Combined method holds a strong value in diagnosis of HCC. a Basic information (age, gender), cirrhosis background, tumor serological biomarkers (CA199, PIVKA-II, AFP-L3, AFP), and HCC related parameters (MVI and BCLC stages) of all HCC samples with positive mutations at the top 20 high-frequency mutation sites. CA199: carbohydrate antigen199; MVI: microvascular invasion; and BCLC: Barcelona clinic liver cancer. b ROC curves of Combined method and AFP for HCC patients versus LC patients in the training, test, and validation cohorts. c Proportions of positive and negative calling by Combined method, GALAD, and AFP in all participants with different AFP, AFP-L3, and PIVKA-II levels in test cohort. d Proportions of positive and negative calling by Combined method, GALAD, and AFP in all participants with different age, gender, Child–Pugh stages, HBV infection status, and cirrhosis history in test cohort. e Proportions of positive and negative calling by Combined method, GALAD, and AFP in HCC patients with different tumor sizes and BCLC stages in test cohort

By integrating three mutations of cfDNA and three serum biomarkers (AFP, AFP-L3, and PIVKA-II), Combined method was developed for diagnosis of HCC. AFP, the most commonly used biomarker, could detect 43 of 151 HCCs in test cohort, and 26 of 112 HCCs in validation cohort at the cutoff value of 400 ng/mL, and achieved diagnostic sensitivity of 56.29%/48.21% at specificity of 91.03%/93.18% in test cohort or validation cohort at 20 ng/mL cutoff value. Combined method showed better performance compared with AFP, detecting 135 of 151 HCCs with a sensitivity of 89.40% at 80.69% specificity in test cohort. More, the sensitivities of this model to detect HCC at BCLC 0 and A were 60.00% and 83.87%, respectively (Table 1). The same conclusion could also be drawn from the data of the independent validation cohort (Table 1). Receiver operating characteristic (ROC) curve further corroborated that this cfDNA-based integrated diagnostic model was significantly superior to AFP in the diagnosis of HCC (Fig. 1b).

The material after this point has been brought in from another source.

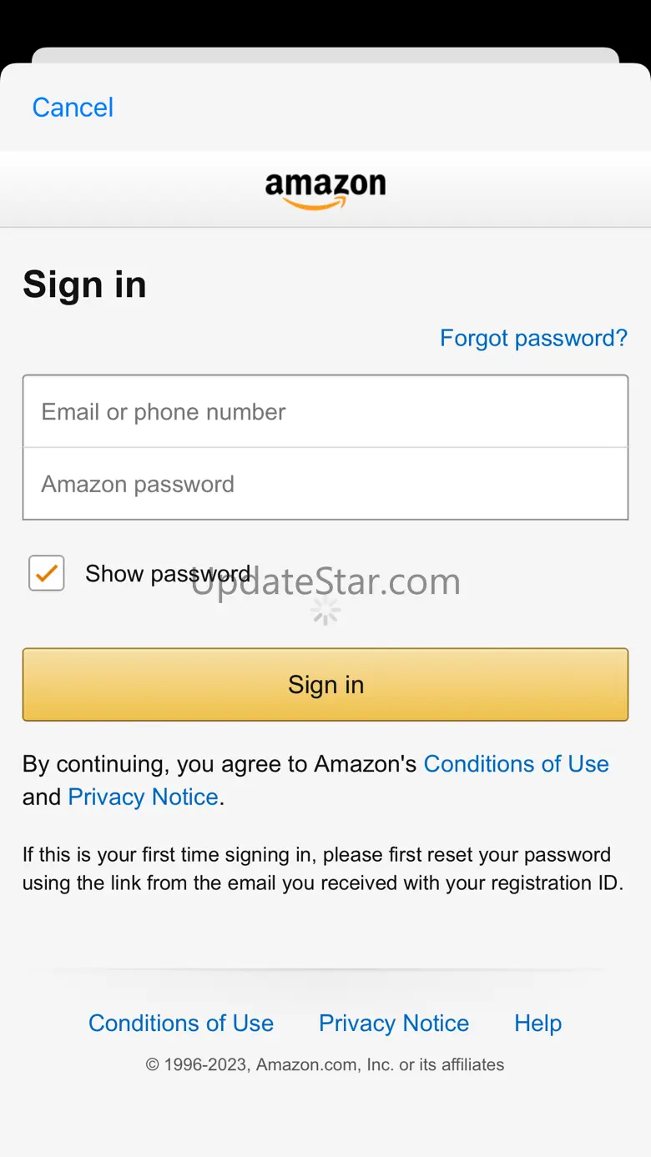Select the footer Conditions of Use link

[x=181, y=1023]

Table 1 Performance of Combined method in the diagnosis of HCC

Next, the accuracy of Combined method to differentiate HCC from LC was evaluated in different subgroups and compared with GALAD and AFP. In test cohort, this model could not only distinguish AFP-positive HCC from LC (accuracy: 95.56%), but also detect AFP-negative HCC who might be missed by conventional diagnostic approaches (accuracy: 83.27%). Furthermore, Combined method exhibited high accuracy for HCC diagnosis in both AFP-L3/PIVKA-II-positive and AFP-L3/PIVKA-II-negative subgroups, outperforming current commonly used biomarkers without over diagnosis (Fig. 1c). In addition, Combined method held high accuracy in diagnosis of liver tumors with any size irrespective of age, gender, Child–Pugh stage, HBV infection status, and cirrhosis history and showed much better performance in detecting early and very early HCC (accuracy: BCLC 0: 60.00%; BCLC A: 83.33%) than GALAD and AFP (Fig. 1d, e). Subsequently, the above conclusions were further confirmed in validation cohort (Additional file 1: Fig. S4).

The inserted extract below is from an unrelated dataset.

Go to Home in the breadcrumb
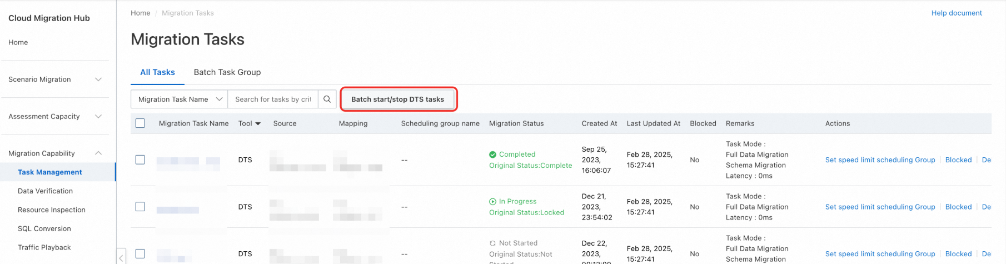Image resolution: width=1006 pixels, height=264 pixels. pos(140,13)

In conclusion, we developed a retrospective phase 3 study according to the criteria for biomarker development delineated by Pepe et al., identified the unique cfDNA hotspot mutation signature of HCC, and constructed Combined method based on three mutation sites and three serum biomarkers [8]. Combined method has fixed indicators and simple detection process, outperforming conventional approaches in the diagnosis of HCC, especially early HCC, in a noninvasive way. Our model holds great potentials to be incorporated into current clinical care considering its cost-effectiveness and practicality, which is expected to improve the outcomes for HCC patients missed by traditional methods in the future.